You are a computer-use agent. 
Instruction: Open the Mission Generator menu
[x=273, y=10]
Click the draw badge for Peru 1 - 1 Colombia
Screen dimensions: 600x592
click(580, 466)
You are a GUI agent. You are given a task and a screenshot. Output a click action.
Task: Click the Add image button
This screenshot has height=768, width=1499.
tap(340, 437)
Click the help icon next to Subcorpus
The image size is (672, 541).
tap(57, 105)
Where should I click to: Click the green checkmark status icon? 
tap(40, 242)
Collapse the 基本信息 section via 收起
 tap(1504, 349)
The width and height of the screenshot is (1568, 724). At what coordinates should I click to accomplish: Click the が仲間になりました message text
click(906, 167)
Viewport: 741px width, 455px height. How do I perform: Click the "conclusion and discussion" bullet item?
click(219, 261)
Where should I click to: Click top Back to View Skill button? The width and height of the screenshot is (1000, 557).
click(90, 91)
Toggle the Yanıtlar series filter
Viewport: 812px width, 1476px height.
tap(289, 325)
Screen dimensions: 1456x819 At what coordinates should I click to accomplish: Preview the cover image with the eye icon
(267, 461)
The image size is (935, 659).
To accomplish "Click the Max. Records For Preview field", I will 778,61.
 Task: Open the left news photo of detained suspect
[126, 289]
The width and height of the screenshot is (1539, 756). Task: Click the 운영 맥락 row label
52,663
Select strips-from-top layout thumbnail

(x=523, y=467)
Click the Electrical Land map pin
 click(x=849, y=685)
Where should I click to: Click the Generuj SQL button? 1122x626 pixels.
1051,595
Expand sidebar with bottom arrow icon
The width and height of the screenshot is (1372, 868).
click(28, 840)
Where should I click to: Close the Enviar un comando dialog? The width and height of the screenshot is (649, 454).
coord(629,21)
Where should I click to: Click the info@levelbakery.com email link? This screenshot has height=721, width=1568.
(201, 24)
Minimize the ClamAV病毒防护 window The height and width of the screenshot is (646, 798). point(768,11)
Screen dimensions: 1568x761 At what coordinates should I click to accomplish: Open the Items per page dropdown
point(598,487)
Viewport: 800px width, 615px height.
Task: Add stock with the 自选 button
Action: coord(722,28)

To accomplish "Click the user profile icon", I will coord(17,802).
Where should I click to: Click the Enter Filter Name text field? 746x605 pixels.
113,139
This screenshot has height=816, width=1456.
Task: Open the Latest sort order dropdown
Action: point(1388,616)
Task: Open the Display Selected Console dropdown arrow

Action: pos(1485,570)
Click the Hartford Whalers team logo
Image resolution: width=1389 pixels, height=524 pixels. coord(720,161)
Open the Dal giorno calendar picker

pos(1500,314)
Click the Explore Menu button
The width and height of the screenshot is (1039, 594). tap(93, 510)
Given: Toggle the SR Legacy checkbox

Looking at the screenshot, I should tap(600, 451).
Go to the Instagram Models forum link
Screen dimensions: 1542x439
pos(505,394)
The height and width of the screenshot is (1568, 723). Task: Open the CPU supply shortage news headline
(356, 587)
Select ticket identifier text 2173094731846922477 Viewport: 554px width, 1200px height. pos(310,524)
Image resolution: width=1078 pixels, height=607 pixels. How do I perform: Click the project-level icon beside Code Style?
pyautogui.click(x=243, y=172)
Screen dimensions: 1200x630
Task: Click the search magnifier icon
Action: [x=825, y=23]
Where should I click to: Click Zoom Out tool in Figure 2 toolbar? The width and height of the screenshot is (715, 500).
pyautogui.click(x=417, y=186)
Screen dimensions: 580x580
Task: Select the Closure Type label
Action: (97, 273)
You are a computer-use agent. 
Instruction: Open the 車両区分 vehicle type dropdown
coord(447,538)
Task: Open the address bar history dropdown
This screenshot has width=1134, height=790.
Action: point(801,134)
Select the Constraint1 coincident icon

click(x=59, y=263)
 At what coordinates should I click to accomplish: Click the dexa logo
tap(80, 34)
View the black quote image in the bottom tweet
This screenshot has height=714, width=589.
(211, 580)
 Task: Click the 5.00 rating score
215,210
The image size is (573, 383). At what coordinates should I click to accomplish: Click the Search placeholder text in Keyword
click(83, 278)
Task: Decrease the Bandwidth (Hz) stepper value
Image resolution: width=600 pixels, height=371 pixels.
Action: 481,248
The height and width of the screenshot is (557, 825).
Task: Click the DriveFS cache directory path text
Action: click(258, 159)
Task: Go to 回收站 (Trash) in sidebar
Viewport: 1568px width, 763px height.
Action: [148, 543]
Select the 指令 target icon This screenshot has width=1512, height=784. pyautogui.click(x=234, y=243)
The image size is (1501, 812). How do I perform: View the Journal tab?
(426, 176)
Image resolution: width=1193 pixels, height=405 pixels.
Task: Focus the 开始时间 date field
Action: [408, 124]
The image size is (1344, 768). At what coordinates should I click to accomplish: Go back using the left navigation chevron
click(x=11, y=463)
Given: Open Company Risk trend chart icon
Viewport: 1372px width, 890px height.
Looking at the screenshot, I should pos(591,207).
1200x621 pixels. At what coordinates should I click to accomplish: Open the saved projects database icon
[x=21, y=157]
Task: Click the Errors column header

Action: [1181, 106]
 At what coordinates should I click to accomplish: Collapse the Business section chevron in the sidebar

◇ ◇ ◇ ◇

» Written exercise
Copy the records starting at the line that contains "Where should I click to: Click Zoom" and ending at the line that contains "Action: click(258, 159)", changing "dropdown" to "drop-down list" and leaving everything else unchanged.

» Worked answer
Where should I click to: Click Zoom Out tool in Figure 2 toolbar? The width and height of the screenshot is (715, 500).
pyautogui.click(x=417, y=186)
Screen dimensions: 580x580
Task: Select the Closure Type label
Action: (97, 273)
You are a computer-use agent. 
Instruction: Open the 車両区分 vehicle type drop-down list
coord(447,538)
Task: Open the address bar history drop-down list
This screenshot has width=1134, height=790.
Action: point(801,134)
Select the Constraint1 coincident icon

click(x=59, y=263)
 At what coordinates should I click to accomplish: Click the dexa logo
tap(80, 34)
View the black quote image in the bottom tweet
This screenshot has height=714, width=589.
(211, 580)
 Task: Click the 5.00 rating score
215,210
The image size is (573, 383). At what coordinates should I click to accomplish: Click the Search placeholder text in Keyword
click(83, 278)
Task: Decrease the Bandwidth (Hz) stepper value
Image resolution: width=600 pixels, height=371 pixels.
Action: 481,248
The height and width of the screenshot is (557, 825).
Task: Click the DriveFS cache directory path text
Action: click(258, 159)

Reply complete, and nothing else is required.